An interesting finding of this study was that one of the mechanisms used by the children to cope with psycho-social stresses was the reassurance that the children received from those foster parents who were also diagnosed with HIV. Participants 1, 9 and 12 stated that this played a major role in comforting the children and motivating them that they could also live a long and healthy life. Below are sentiments shared by these foster parents.

"I even told the child that I am also positive and taking pills but I have grown to be a gogo, so you can also grow to be a gogo." (Participant 12)

"I try to support the child by talking to her and reminding her that I am always there for her. I even tell the child that I am also positive and taking the pills." (Participant 1)

"I tell him that he is going to grow old and become very successful because he is a strong boy. I even tell him that he is the next Nelson Mandela and that he just needs to work hard, finish his school, because Mandela went to school and finished his school." (Participant 9)
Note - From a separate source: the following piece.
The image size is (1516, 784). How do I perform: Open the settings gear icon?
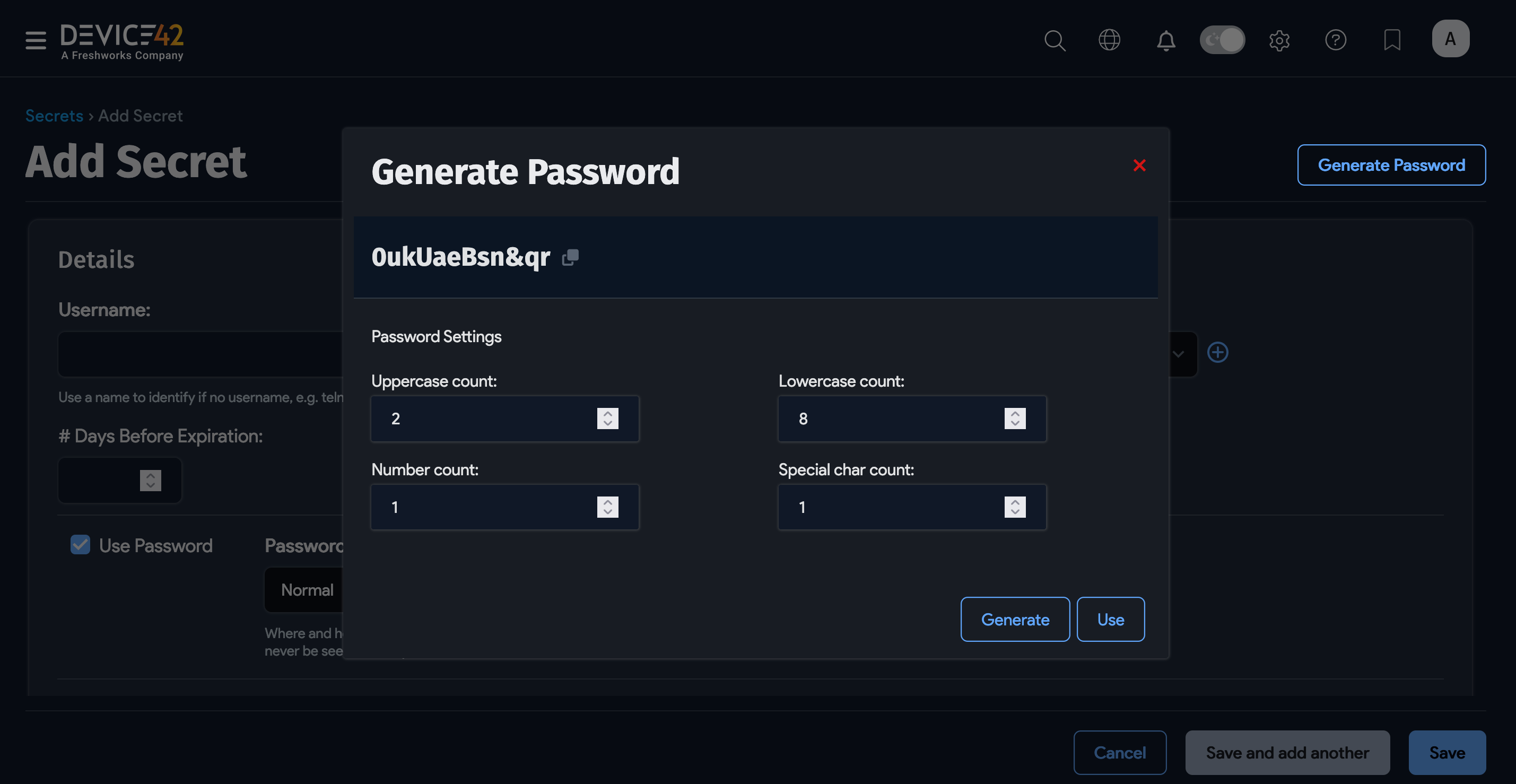[x=1279, y=40]
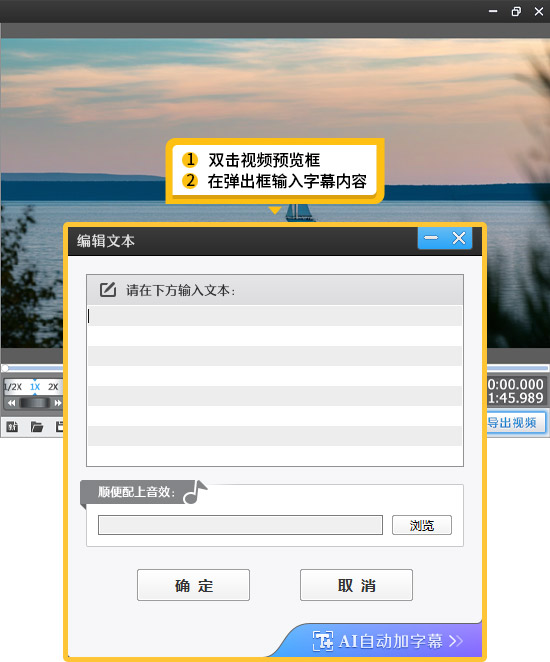The width and height of the screenshot is (550, 662).
Task: Open project with the folder icon
Action: pyautogui.click(x=37, y=427)
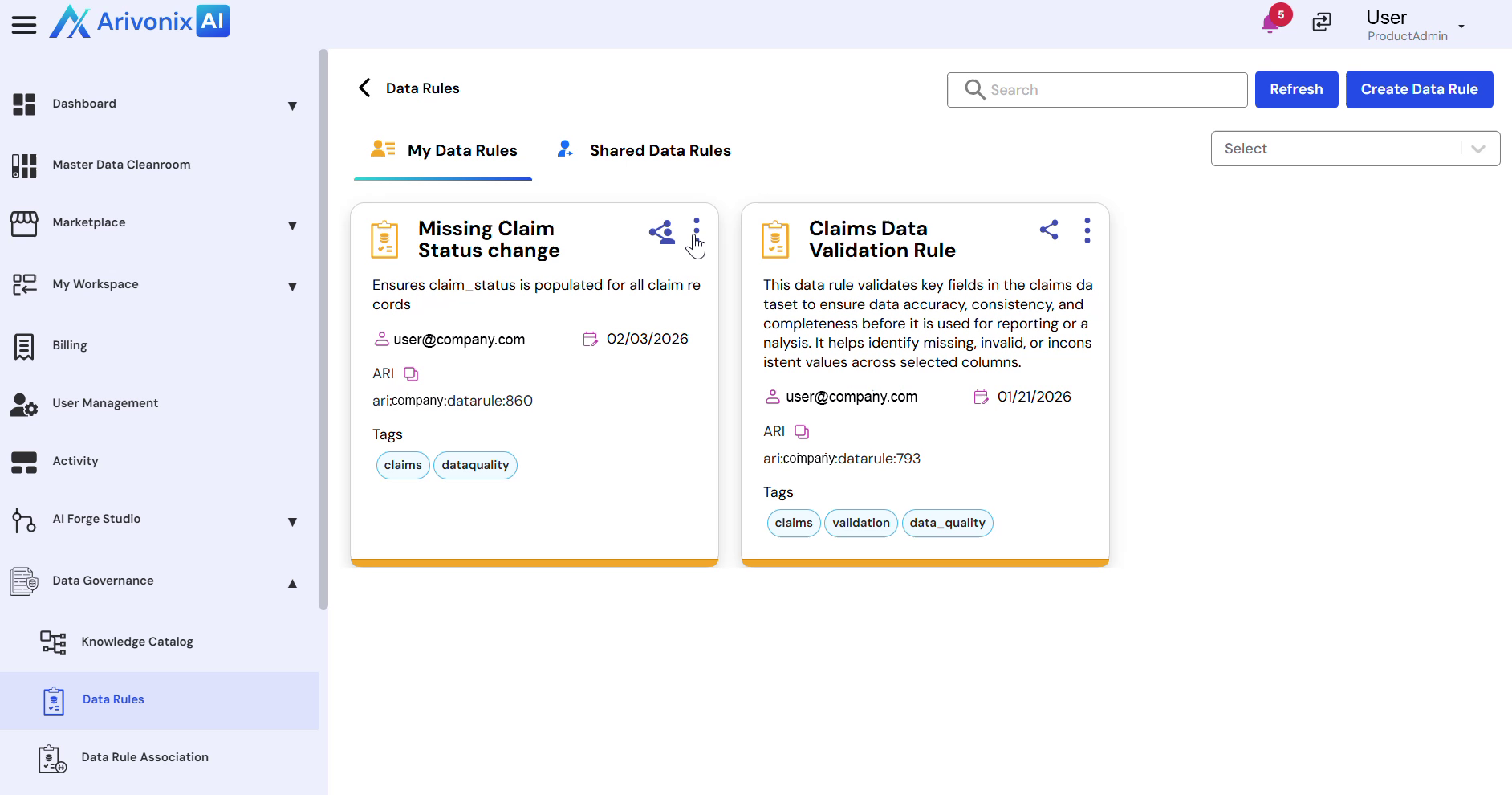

This is significant as Truffino (2010) contends that the way in which the children living with HIV perceive their family caregiver impacts on their own resilience. In this sense the resilience of the children living with HIV and coping with AIDS-related stress is closely linked to the quality of care and perceptions of their foster parents (Madhaven, 2004). Many of the foster parents, however, mentioned the need for ongoing training and support services from social workers and health professionals to help them to deal with the psycho-social needs and demands of the children in their care. Attention must also be given to the economic demands of caregiving as this is a key contributing factor to the stresses and poor life satisfaction of family caregivers caring for persons with AIDS (Raniga & Motloung, 2013).

 

RECOMMENDATIONS AND CONCLUSION

Evidence from this study has revealed that foster parents continue to play a significant role in enhancing resilience amongst children living with HIV and placed in foster care. The key research question that guided the study was: How do children living with HIV and in dire poverty as well as who are placed in foster care develop resilience Inspired by resilience theory, this study highlighted that there were three main protective factors that the children used to cope despite living in a high-risk environment: intra-personal traits, family and community influences, and state social grants. Consistent with other empirical evidence, this confirms gaps in ongoing psycho-social and support networks required by foster parents caring for children living with HIV (Madhaven, 2004; Mavangira & Raniga, 2015).

The findings also highlight the importance of social work interventions that are required to manage disclosure to help foster parents to deal with the emotional turmoil presented by children living with HIV. In particular, this study corroborates the suggestion made by Mavangira and Raniga (2015) that user-friendly health services will enhance adherence to ARV treatment and promote ongoing supportive services for foster parents and the children living with HIV in their care. The following recommendations should be considered for implementation:

  • Strengthening partnerships between NGOs and the Department of Social Development social workers to establish support network forums for foster parents caring for children living with HIV in communities;

  • It is imperative that social workers lobby for funding to supplement the income received from the foster care grant;

  • Media campaigns to create public awareness and to de-stigmatise HIV will enhance the resilience of children living with HIV and placed in foster care.

This study represented a limited sample of 14 African foster parents caring for children living with HIV in one province in South Africa and does not represent a mix-race profile of foster families across different provinces in the country.